= Stored data entries =
+++

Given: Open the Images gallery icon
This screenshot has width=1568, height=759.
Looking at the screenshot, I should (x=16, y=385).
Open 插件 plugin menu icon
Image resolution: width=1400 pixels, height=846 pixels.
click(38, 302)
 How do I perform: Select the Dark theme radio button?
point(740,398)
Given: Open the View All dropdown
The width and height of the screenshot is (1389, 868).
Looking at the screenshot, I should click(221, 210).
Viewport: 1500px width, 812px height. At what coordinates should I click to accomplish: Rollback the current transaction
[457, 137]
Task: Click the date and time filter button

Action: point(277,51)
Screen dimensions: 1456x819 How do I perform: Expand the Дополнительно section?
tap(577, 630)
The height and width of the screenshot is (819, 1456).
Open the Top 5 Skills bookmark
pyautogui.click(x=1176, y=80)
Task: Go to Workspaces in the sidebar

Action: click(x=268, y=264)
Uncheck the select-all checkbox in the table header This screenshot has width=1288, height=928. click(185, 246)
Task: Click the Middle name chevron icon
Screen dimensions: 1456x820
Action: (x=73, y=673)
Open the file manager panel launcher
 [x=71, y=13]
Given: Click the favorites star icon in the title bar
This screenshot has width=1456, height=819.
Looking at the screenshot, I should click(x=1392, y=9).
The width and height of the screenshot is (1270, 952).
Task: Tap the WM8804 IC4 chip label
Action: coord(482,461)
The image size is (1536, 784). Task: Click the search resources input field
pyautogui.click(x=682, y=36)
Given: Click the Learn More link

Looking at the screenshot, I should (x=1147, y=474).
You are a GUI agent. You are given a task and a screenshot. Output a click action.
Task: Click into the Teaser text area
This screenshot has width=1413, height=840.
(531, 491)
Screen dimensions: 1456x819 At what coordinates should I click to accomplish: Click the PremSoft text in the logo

+++

The records above should be restated exactly, line for line.

= Task output =
Given: Open the Images gallery icon
This screenshot has width=1568, height=759.
Looking at the screenshot, I should (x=16, y=385).
Open 插件 plugin menu icon
Image resolution: width=1400 pixels, height=846 pixels.
click(38, 302)
 How do I perform: Select the Dark theme radio button?
point(740,398)
Given: Open the View All dropdown
The width and height of the screenshot is (1389, 868).
Looking at the screenshot, I should click(221, 210).
Viewport: 1500px width, 812px height. At what coordinates should I click to accomplish: Rollback the current transaction
[457, 137]
Task: Click the date and time filter button

Action: point(277,51)
Screen dimensions: 1456x819 How do I perform: Expand the Дополнительно section?
tap(577, 630)
The height and width of the screenshot is (819, 1456).
Open the Top 5 Skills bookmark
pyautogui.click(x=1176, y=80)
Task: Go to Workspaces in the sidebar

Action: click(x=268, y=264)
Uncheck the select-all checkbox in the table header This screenshot has width=1288, height=928. click(185, 246)
Task: Click the Middle name chevron icon
Screen dimensions: 1456x820
Action: (x=73, y=673)
Open the file manager panel launcher
 [x=71, y=13]
Given: Click the favorites star icon in the title bar
This screenshot has width=1456, height=819.
Looking at the screenshot, I should click(x=1392, y=9).
The width and height of the screenshot is (1270, 952).
Task: Tap the WM8804 IC4 chip label
Action: coord(482,461)
The image size is (1536, 784). Task: Click the search resources input field
pyautogui.click(x=682, y=36)
Given: Click the Learn More link

Looking at the screenshot, I should (x=1147, y=474).
You are a GUI agent. You are given a task and a screenshot. Output a click action.
Task: Click into the Teaser text area
This screenshot has width=1413, height=840.
(531, 491)
Screen dimensions: 1456x819 At what coordinates should I click to accomplish: Click the PremSoft text in the logo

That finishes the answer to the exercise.